As many artists draw on the world and their relations in and to it, others, Kim Buck and CJ Taylor create worlds wholly self contained. It’s the clean precision and grace of Kim Buck’s figures as they fall out of time and space that evokes a mythical sense. Named after the universal constants, her figures are impelled by these forces beyond their control, balanced at the point of decision between holding on or letting go they entrap the viewer in this caught moment.
The malleability of the past underlies CJ Taylor’s dark and lustrous tintype photographs Scenes from the Plastic arts of Man and Animals as they draw on photography’s indexical qualities to verify this complicated fictive world. As if daring the viewer to disbelieve, these images hint at 19th scientific photography and reshape past and future prickling at current anxieties around science, knowledge and what might just be accepted as real.

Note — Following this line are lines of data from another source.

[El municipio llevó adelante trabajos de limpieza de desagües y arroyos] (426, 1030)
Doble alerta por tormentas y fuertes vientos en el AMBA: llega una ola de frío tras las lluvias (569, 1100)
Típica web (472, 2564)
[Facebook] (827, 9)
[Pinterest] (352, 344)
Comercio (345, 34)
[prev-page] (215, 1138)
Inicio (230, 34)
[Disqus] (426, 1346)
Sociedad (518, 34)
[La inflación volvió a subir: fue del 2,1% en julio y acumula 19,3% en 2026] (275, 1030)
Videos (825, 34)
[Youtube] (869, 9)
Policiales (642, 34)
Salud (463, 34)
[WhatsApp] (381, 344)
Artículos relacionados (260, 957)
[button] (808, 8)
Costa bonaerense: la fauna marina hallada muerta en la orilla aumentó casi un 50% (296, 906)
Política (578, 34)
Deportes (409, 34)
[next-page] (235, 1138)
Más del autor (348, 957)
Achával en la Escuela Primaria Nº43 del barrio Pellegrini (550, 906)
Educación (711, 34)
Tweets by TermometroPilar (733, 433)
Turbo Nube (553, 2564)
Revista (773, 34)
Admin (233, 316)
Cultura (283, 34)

In fairy tales it’s the children who leave the path and fight their way through the forest they’ve been warned about that receive rewards manifold and magical. Whether carefully treading, following animal paths or laying down breadcrumb trails for the ravens, the strength and depth of the work seen in the Helpmann exhibition is evidence enough that the un-smooth path is the one well chosen.
Jemima Kemp
Disclosure: Jemima Kemp is married to CJ Taylor whose work is currently showing in the Helpmann Graduate Exhibition. She wishes he would choose shorter titles for his work sometimes.